After apologizing for the post, Snelson told Beauvais that it kept coming up that the photo, and what it represented, needed to be talked about.
“There is an opportunity to have a bigger discussion here,” Snelson said, relaying the conversation she had with Beauvais, who agreed.
With Beauvais’ permission, Snelson entered one of the photos from the session in the Fourth Annual Studio Boise Photo Contest, knowing full well that the submission might not amount to anything.
“Then I got notified I was in the top 20 and it’s going to be hung in a gallery,” Snelson said. “I reached out to Frank again — ‘Do you want me to back out? Your face will be 2-feet tall.’ ... He said, ‘Go for it.’”
“Then, shockingly, I won the top prize,” she said.
At the galley opening on July 13, as word got around who took what photo, people began taking Snelson aside, she said, and telling her their person stories.
‘IT’S A VICTORY’
Snelson hopes to photograph other first responders in the future. The photographs were never shot with the intention of making the conversation about Beauvais, she said. Since the photo went public, a number of first responders have reached out to Snelson, she said, to say the picture, and what is represents, is important, and they’d be willing to help.
After nine months of counselling, Beauvais said he is on the other side of the PTSI.

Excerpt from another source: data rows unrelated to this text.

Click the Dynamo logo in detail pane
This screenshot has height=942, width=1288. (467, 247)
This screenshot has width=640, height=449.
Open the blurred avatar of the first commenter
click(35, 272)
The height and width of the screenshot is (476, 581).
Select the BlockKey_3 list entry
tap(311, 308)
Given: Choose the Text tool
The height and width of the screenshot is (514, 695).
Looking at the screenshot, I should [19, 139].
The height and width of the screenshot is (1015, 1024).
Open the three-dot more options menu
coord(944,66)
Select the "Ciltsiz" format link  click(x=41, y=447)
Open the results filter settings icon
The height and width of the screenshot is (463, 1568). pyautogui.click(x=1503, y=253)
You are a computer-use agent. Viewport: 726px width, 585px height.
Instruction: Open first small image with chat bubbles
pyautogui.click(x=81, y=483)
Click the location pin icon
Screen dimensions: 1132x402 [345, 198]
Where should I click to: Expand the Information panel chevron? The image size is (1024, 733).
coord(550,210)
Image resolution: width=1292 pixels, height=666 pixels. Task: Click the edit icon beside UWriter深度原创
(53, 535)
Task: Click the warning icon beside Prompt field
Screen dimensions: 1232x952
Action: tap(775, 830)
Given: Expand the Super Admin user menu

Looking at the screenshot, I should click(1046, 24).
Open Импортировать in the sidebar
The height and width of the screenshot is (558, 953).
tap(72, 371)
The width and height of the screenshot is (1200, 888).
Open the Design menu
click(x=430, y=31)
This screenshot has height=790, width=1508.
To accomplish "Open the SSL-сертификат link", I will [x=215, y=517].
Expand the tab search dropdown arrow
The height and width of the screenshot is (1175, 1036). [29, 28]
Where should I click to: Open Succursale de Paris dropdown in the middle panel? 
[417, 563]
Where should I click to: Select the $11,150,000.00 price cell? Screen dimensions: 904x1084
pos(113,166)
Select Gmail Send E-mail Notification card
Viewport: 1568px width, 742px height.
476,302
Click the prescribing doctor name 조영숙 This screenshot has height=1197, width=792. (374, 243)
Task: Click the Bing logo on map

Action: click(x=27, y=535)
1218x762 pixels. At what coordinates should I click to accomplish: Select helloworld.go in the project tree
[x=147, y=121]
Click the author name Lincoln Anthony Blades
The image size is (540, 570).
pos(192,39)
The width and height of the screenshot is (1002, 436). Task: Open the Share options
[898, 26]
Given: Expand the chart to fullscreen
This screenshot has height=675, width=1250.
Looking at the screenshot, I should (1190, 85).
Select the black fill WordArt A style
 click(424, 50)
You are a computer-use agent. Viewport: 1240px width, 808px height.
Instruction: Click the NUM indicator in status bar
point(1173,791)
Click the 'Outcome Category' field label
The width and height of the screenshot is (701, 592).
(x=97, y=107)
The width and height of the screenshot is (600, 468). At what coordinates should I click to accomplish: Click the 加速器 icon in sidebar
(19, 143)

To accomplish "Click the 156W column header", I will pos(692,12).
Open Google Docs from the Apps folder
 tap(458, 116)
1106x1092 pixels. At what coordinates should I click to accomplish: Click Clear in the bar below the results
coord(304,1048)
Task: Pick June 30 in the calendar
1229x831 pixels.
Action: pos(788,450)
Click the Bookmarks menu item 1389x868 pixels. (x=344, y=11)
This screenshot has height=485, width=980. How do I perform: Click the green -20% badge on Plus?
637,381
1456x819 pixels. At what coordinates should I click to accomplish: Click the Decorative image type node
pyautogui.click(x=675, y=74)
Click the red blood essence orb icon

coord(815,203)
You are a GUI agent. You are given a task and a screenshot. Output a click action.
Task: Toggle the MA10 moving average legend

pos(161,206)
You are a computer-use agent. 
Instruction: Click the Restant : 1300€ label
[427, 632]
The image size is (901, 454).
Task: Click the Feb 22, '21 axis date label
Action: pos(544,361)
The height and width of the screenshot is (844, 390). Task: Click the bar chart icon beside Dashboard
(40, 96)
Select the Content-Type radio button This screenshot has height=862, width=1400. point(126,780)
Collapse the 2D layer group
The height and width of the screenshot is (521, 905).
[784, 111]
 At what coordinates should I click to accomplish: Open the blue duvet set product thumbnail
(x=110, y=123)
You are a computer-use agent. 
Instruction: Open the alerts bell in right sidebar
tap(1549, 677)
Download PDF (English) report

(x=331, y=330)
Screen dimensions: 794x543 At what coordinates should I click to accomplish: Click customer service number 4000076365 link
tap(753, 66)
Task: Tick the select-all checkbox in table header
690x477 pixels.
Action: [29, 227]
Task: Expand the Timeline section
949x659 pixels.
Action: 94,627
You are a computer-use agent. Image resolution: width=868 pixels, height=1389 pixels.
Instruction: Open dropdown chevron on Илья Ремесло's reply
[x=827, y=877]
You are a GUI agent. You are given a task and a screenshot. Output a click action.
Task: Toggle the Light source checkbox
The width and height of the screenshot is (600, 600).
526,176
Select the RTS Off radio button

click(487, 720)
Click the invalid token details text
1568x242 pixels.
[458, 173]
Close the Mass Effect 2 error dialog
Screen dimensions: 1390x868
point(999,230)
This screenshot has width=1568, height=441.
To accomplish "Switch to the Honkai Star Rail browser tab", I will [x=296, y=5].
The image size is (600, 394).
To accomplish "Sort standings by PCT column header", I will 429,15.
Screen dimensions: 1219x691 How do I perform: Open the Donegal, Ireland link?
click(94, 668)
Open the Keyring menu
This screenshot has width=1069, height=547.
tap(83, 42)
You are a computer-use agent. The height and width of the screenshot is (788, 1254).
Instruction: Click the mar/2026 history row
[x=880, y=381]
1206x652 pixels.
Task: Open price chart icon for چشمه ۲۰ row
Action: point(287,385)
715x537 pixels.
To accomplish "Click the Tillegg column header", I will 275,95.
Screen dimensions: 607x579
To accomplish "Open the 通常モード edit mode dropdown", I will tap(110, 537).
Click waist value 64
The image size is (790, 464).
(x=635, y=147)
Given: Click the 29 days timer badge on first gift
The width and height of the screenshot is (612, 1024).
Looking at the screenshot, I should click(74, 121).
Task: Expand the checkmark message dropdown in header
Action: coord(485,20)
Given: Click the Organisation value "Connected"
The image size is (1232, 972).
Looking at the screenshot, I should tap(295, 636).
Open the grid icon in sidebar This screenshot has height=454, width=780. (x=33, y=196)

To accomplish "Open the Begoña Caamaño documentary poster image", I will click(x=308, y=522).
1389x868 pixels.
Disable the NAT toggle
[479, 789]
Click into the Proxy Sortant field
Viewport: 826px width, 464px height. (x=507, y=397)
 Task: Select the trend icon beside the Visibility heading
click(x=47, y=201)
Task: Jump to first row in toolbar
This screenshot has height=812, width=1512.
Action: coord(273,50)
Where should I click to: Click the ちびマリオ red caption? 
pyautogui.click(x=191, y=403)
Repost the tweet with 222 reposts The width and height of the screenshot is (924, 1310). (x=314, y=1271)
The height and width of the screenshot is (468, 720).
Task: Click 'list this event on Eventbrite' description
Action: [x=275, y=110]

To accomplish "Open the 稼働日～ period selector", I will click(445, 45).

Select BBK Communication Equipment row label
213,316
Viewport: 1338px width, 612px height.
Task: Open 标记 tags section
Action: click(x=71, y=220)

“It’s not just a sad story,” he said. “It’s a victory over this.”
Beauvais’ decision to get help for his family made him feel right about sharing the photo, he said. Hopefully, he said, it will “positively impact other men and women that are suffering and can see a little bit of themselves and know that they’re not the only ones that are feeling this way.”
“You can get help,” he said. “It’s not a forever or an always.”
Beauvais said opening up about PTSI helps get rid of the stigma surrounding talking about it and seeking help. When he first began talking with other firefighters in the Nampa Fire Department, he said many of them were shocked that he was dealing with it.
“A lot of them were going through the same thing, but weren’t ready to reach out,” Beauvais said. “They were like, ‘Dude, let me know how that goes.’”
Snelson said it’s important for people to recognize that first responders are also people.
The Nampa Fire Department is in support of the photo, Beauvais said, and hosts peer support programs to help police and fire officials who are struggling with the effects of their jobs.
Beauvais said hopefully his story and the photograph will help people find the strength to start a conversation that allows someone else to heal.